▶ TEXTE
-------------------------

Place des analogues du GLP-1 dans la stratégie de prise en charge de l’Obésité
La prévalence de l’obésité (IMC ≥ 30 kg/m²) en France d’après les dernières enquêtes dont OBEPI 2020 est de l’ordre de 17 %, soit un doublement en 2 décennies. Elle s’accompagne de nombreuses comorbidités, de handicap fonctionnel et d’un retentissement psychologique et social majeur (OBEPI 2020).
C’est un des premiers problèmes de santé publique, avec des surcouts élevés, et constituant la cinquième cause de décès à l’échelle mondiale (rapports OMS, OCDE).
Une perte de poids, même modeste, entre 5 et 15 %, peut améliorer les comorbidités de l’obésité et réduit significativement la mortalité (Thereaux, Lancet diabetol endocrinol 2019, Carlsson, NEJM 2020).
Cependant, L’obésité est une maladie chronique difficilement réversible avec les moyens thérapeutiques actuels. Les études d’intervention portant sur les modifications du mode de vie (diététique et activité physique), montrent que 1 patient sur 2 arrive à atteindre une perte de 5% à 1 an et 1 patient sur 5 arrive à stabiliser son poids à moins 10% à 5 ans (US preventive services task force, JAMA 2018).
Il existe donc un besoin médical de disposer de traitements efficaces sur la perte de poids. Les nouvelles recommandations de la HAS (2022) proposent, en d’échec de la prise en charge pluridisciplinaire bien conduite s’appuyant sur la modification du mode de vie (< 5 % de perte de poids à six mois), de débuter un traitement par analogue du GLP1 ayant l’AMM dans l’indication de l’obésité, chez les patients ayant des obésités complexes relevant des niveaux de recours 2 et 3. Il n’existe malheureusement pas à l’heure actuelle de traitement médicamenteux approprié et remboursé par l’assurance maladie, alors que l’obésité est plus fréquents dans les milieux socialement défavorisés ne pouvant supporter le cout d’un traitement onéreux (OBEBI, Santé publique France, Constance 2016, WHO rapport Europe obésité 2022).

-------------------------

▶ DONNÉES FOURNIES
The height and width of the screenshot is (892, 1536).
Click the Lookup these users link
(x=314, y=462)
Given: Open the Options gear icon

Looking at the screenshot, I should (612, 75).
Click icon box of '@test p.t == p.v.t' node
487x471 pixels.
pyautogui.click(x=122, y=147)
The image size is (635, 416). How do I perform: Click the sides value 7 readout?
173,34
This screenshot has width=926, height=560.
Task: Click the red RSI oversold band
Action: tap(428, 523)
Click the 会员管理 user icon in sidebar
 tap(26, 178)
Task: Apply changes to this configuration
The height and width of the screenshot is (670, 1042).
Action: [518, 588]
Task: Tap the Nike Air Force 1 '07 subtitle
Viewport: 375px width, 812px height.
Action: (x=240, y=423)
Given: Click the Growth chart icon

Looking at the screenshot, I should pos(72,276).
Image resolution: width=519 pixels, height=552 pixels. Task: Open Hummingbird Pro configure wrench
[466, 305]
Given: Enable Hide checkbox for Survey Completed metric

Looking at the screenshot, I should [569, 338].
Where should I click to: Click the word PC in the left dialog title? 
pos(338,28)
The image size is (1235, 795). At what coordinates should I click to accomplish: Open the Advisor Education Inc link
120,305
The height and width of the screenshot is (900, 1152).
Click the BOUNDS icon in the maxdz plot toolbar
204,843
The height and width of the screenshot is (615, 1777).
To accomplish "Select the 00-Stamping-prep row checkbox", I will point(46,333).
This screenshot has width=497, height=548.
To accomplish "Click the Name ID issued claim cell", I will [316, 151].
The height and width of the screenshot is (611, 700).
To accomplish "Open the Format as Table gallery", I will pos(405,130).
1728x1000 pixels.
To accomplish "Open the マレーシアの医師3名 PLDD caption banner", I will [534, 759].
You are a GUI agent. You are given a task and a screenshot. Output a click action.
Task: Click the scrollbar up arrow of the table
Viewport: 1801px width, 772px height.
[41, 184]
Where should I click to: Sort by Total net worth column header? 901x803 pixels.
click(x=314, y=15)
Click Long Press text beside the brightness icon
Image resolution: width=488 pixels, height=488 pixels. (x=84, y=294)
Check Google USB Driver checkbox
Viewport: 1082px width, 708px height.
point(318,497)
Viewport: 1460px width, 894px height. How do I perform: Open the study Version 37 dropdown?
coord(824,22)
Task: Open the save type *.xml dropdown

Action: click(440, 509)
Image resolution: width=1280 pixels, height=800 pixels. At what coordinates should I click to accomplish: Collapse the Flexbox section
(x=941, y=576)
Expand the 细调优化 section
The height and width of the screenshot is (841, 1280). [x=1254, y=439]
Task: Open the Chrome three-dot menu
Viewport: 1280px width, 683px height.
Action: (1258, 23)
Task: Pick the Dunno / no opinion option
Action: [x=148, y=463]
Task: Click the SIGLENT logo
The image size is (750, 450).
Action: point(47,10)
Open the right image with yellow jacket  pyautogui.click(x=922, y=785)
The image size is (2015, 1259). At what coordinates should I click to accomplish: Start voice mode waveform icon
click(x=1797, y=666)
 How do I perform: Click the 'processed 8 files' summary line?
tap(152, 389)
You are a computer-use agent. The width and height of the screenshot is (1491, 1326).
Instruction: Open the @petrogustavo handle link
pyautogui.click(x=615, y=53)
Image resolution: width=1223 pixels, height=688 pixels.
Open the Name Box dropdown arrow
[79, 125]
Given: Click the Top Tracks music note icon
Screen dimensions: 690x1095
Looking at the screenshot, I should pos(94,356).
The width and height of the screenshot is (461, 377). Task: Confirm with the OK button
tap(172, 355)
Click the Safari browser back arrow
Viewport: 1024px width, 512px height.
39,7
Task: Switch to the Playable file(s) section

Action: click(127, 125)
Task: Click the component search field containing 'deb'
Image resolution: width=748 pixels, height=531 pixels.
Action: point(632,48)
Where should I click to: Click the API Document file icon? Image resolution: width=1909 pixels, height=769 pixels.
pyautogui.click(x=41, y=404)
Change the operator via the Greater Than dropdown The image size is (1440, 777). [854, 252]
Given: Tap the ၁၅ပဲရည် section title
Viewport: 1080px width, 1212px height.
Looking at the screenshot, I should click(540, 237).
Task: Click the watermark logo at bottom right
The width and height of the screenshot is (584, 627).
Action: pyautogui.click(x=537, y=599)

-------------------------

▶ CONSIGNES
#1 Recopiez le passage du texte sur l'obésité qui va de « C’est un des » jusqu'à « (rapports OMS, OCDE). » inclus.
#2 Relevez toutes les revues scientifiques citées dans le texte sur l'obésité.
#3 D'après le texte sur l'obésité, quelle proportion de patients atteint une perte de poids de 5 % à 1 an grâce aux modifications du mode de vie ?

▶ RÉPONSES
#1
C’est un des premiers problèmes de santé publique, avec des surcouts élevés, et constituant la cinquième cause de décès à l’échelle mondiale (rapports OMS, OCDE).

#2 Lancet diabetol endocrinol, NEJM, JAMA

#3 1 patient sur 2.